• **Document extract**:
◇ ◇ ◇ ◇ ◇

Finance Minister Jim Flaherty announced new health spending investments totaling $178 billion over the next five years, which maintains the current spending increase of six per cent annually.

Flaherty also made the surprising move to lay out a spending plan that sketches out spending until 2024, which could avoid the type of political drama that played out during provincial-federal health accord discussions in 2004.

"We want to put the issue of funding behind us to allow us all to focus on the real issue -- how to improve the system so the provinces and territories can ensure timely access to health care when needed," Flaherty said after a meeting with provincial ministers.

But Flaherty tempered that announcement by saying the six-per-cent rise could be cut to match nominal GDP growth, which is about four per cent.

Still, under the current scheme, Ottawa's health spending would rise from $30 billion in 2013-14 to $38 billion five years later.

◇ ◇ ◇ ◇ ◇

• **Raw data**:

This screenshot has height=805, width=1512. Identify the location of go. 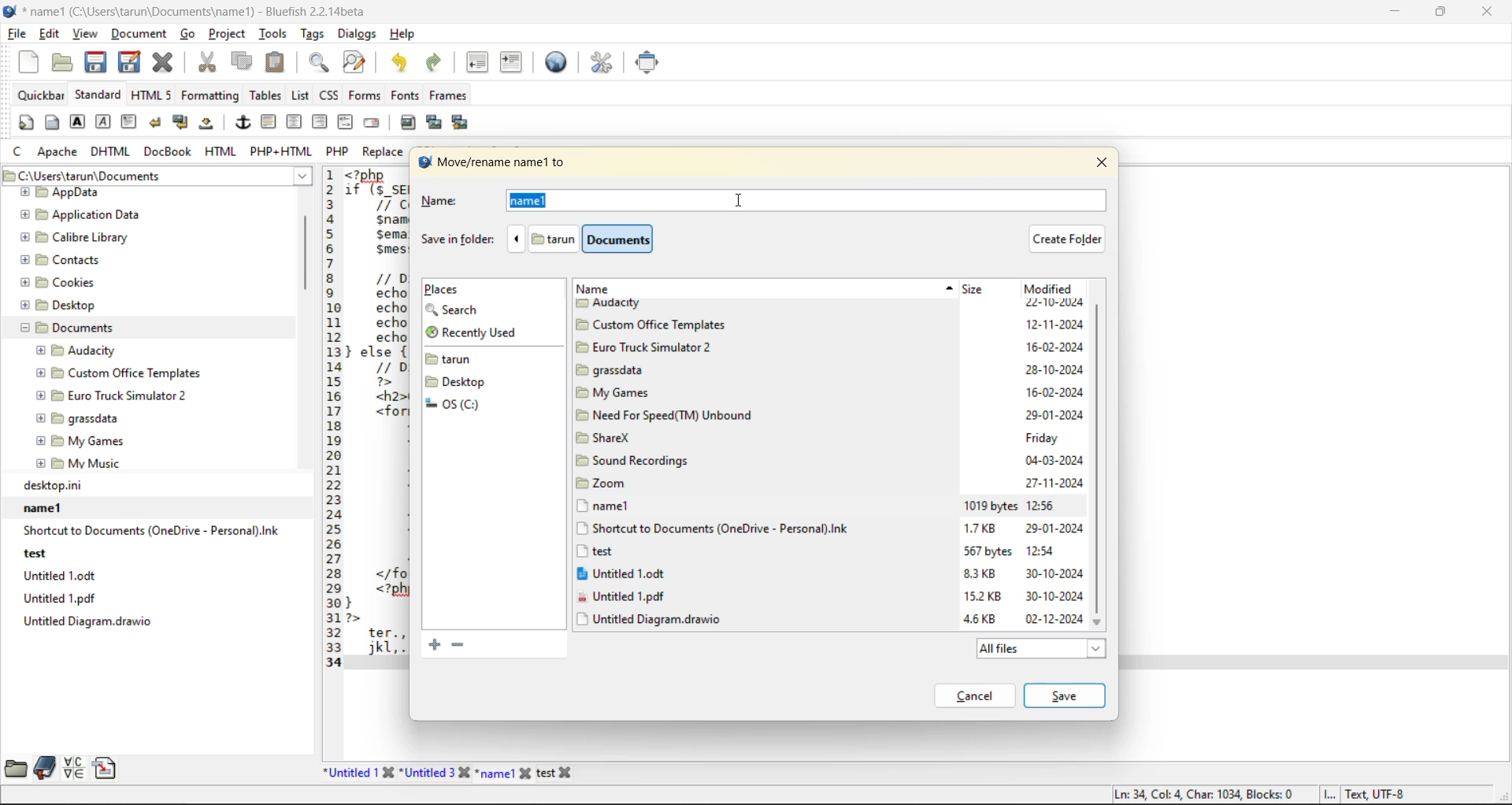
(187, 35).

◇ ◇ ◇ ◇ ◇

• **Objectives**:
1. Do these statements agree with the news extract on federal health spending? Answer yes or no for each and quote the deciding words of the text.
(a) The new investments keep the annual spending increase at six per cent.
(b) Nominal GDP growth is about six per cent.
(c) The spending plan runs until 2020.
2. Answer these questions from the news extract on federal health spending:
(a) What total did the new health spending investments come to, and over what period?
(b) What was Ottawa's health spending in 2013-14?
(c) In what year did the earlier provincial-federal health accord discussions take place?
3. Write the next part of the news article on federal health spending, picking up after its final sentence.

• **Answers**:
1.
(a) Yes: "which maintains the current spending increase of six per cent annually."
(b) No: "match nominal GDP growth, which is about four per cent."
(c) No: "sketches out spending until 2024."

2.
(a) $178 billion over the next five years
(b) $30 billion
(c) 2004

3.
But with the current plan set to expire in two years, provincial health ministers said Flaherty simply laid it out as a fait accompli.

"It's no present at all," said Ontario Finance Minister Dwight Duncan. "It's a lump of coal."

Duncan added that he and other provincial ministers were shocked by Flaherty's unilateral approach to the spending, which lays out 12 years instead of the usual 10.

"He put the document in front of us and said this is how it's going to be."

That opinion was shared by Manitoba's Stan Struthers, who said that he did not "want to stand back quietly" and accept the deal.

"I'm open to any discussion on any angle in terms of the whole ball of wax of transfers -- equalization, health, social transfers. I'm open to speaking with the minister on any of that. We didn't have that today. This was very unilateral."

CTV's Ottawa Bureau Chief Robert Fife said the changes come as Canada confronts rising health costs which are widely seen as unsustainable.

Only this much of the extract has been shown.